WHAT TO PRODUCE =
Please give the number of lines in the records below where the word "will" occurs, and nothing else.

DATA SHOWN =
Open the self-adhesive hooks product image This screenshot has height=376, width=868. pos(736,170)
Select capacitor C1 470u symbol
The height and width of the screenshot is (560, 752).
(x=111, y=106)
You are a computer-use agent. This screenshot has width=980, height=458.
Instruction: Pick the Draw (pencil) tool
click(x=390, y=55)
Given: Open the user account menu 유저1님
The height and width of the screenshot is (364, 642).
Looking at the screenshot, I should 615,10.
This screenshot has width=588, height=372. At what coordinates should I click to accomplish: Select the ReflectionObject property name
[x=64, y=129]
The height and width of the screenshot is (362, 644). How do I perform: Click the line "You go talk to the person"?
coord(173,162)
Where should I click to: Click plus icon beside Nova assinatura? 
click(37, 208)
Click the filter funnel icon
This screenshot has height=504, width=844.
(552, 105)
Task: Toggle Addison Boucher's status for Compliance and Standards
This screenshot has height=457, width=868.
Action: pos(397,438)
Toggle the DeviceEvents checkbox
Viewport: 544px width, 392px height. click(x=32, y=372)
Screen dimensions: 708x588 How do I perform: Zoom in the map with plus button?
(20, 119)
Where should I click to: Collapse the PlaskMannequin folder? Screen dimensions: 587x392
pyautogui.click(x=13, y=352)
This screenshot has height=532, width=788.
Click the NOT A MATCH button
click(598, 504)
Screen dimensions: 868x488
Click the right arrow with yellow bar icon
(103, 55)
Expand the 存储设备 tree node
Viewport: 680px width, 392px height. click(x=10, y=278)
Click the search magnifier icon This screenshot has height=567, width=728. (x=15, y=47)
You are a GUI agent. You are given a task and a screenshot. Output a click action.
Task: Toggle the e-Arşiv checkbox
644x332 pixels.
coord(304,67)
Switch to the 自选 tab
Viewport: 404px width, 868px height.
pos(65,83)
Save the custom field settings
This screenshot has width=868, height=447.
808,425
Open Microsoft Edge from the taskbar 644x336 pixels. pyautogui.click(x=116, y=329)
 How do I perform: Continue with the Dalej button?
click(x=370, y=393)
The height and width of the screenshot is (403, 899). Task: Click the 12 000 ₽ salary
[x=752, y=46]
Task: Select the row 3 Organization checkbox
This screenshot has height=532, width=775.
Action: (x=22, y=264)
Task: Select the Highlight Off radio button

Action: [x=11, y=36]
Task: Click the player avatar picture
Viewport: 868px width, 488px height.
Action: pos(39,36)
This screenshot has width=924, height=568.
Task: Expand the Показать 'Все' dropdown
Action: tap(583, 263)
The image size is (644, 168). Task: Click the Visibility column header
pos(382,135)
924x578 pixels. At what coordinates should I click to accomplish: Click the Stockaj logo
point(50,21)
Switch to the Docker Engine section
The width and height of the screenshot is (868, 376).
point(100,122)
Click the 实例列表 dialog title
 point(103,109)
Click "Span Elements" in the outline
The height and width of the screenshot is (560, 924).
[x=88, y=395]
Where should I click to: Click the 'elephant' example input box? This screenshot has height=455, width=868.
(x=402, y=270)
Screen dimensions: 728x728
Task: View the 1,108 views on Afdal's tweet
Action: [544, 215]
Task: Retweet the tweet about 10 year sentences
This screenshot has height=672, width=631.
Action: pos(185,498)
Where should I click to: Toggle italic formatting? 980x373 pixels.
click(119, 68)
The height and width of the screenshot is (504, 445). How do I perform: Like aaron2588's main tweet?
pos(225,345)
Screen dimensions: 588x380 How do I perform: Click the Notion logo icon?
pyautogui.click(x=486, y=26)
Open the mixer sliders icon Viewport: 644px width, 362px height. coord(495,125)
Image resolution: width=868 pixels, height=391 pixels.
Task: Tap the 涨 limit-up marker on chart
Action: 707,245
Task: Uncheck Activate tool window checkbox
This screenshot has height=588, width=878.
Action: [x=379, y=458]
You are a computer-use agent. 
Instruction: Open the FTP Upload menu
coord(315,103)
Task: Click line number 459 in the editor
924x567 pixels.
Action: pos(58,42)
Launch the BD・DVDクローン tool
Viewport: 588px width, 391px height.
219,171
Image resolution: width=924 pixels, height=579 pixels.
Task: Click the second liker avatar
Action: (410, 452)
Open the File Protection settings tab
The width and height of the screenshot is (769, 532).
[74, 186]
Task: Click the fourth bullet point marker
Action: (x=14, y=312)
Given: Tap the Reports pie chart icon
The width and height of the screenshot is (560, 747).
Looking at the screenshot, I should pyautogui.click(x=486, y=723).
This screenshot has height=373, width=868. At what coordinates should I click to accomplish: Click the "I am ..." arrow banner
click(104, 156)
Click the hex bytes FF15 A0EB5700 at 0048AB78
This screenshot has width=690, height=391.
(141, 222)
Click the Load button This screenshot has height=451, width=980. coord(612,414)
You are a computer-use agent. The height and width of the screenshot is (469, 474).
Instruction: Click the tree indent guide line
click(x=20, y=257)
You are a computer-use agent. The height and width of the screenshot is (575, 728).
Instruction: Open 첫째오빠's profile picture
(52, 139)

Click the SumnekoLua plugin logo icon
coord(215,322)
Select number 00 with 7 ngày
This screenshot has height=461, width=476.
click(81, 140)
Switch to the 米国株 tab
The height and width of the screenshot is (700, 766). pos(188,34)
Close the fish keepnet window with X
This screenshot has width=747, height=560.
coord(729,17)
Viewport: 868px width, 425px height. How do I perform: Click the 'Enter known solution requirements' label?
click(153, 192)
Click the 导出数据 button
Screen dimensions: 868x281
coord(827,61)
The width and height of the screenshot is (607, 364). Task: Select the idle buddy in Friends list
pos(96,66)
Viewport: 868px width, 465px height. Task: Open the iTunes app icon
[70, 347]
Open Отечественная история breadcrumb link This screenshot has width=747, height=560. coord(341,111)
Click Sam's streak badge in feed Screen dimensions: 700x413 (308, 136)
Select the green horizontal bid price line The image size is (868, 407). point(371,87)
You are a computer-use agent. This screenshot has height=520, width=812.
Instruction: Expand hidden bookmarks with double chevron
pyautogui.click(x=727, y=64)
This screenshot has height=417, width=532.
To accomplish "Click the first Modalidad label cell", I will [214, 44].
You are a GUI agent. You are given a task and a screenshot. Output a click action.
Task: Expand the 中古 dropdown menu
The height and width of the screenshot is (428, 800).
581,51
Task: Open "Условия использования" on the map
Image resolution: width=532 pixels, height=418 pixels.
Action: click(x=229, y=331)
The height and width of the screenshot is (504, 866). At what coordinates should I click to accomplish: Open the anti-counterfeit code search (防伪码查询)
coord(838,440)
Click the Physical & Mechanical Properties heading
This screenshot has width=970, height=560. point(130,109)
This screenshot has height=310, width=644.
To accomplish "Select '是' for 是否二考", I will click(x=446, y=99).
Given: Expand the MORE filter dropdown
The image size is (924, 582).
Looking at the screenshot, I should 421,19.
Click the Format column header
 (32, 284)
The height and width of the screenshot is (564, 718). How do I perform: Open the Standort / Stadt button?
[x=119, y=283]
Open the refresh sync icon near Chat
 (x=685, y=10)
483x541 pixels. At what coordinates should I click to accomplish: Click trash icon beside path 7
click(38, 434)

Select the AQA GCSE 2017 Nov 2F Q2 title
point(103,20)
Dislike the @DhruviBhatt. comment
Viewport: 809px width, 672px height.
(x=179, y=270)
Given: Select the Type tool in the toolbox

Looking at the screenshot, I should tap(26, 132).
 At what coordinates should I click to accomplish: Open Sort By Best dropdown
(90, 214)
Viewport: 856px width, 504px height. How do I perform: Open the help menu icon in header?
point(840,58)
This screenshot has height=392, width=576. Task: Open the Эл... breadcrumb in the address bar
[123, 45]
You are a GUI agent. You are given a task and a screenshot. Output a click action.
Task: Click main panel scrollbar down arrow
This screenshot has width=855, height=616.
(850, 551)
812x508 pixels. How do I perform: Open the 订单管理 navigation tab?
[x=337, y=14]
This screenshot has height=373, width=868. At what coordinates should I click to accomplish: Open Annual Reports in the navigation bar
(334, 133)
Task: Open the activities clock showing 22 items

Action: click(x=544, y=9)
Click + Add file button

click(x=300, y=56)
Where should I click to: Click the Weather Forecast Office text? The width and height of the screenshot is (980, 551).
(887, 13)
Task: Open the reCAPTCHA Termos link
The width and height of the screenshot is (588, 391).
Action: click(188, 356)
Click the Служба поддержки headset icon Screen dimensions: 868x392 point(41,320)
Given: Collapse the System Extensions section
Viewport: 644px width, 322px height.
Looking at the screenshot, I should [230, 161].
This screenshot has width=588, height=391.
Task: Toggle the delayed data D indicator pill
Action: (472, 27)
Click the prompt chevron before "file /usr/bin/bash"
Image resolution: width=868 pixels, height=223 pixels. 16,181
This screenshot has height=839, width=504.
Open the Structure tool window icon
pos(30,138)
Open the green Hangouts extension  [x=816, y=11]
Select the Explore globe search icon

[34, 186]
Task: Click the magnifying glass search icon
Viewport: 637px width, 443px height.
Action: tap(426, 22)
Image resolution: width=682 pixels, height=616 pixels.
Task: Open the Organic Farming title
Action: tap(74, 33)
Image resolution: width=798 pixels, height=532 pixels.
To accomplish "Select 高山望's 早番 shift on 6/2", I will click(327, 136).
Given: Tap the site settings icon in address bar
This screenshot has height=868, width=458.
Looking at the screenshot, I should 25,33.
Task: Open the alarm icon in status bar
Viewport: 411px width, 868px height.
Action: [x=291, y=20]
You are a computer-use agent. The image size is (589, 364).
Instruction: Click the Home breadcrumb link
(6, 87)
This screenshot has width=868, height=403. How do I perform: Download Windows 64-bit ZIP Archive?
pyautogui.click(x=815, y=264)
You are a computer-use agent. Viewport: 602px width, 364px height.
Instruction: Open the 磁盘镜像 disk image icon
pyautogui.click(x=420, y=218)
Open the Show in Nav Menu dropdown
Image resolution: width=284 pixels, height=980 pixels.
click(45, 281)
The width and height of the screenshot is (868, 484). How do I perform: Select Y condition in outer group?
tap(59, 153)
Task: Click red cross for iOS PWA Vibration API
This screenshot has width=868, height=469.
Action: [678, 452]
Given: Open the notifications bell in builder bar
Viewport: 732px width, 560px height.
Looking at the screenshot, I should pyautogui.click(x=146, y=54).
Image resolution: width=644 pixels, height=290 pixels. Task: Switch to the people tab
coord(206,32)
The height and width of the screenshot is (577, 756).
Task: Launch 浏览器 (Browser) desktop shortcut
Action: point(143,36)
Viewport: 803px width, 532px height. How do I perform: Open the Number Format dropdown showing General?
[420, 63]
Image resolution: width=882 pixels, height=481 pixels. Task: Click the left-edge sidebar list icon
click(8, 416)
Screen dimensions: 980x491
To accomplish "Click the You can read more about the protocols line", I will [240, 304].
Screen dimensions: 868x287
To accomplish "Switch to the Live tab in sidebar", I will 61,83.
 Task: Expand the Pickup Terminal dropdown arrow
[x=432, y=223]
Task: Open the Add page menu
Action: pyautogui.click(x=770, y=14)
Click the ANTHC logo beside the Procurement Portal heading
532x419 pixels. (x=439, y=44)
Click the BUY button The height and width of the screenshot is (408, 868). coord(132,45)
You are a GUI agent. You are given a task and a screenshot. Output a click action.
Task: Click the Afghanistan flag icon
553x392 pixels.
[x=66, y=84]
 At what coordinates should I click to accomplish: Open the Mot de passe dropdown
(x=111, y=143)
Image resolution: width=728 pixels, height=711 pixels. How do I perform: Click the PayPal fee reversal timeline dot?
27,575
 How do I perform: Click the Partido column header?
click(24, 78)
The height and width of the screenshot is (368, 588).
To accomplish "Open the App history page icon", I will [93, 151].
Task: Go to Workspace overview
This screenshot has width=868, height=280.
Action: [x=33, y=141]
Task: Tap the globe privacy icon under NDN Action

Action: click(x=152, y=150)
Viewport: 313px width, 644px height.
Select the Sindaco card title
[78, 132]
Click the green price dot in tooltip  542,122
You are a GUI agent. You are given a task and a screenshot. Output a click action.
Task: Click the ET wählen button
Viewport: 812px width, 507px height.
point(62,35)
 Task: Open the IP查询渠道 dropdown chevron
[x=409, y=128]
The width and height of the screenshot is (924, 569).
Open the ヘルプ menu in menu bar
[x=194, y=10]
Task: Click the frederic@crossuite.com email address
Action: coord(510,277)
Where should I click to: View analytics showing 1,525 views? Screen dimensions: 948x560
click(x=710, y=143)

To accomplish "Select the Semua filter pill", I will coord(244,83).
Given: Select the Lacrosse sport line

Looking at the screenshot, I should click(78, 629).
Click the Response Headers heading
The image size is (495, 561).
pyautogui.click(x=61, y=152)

EXERCISE ANSWER =
7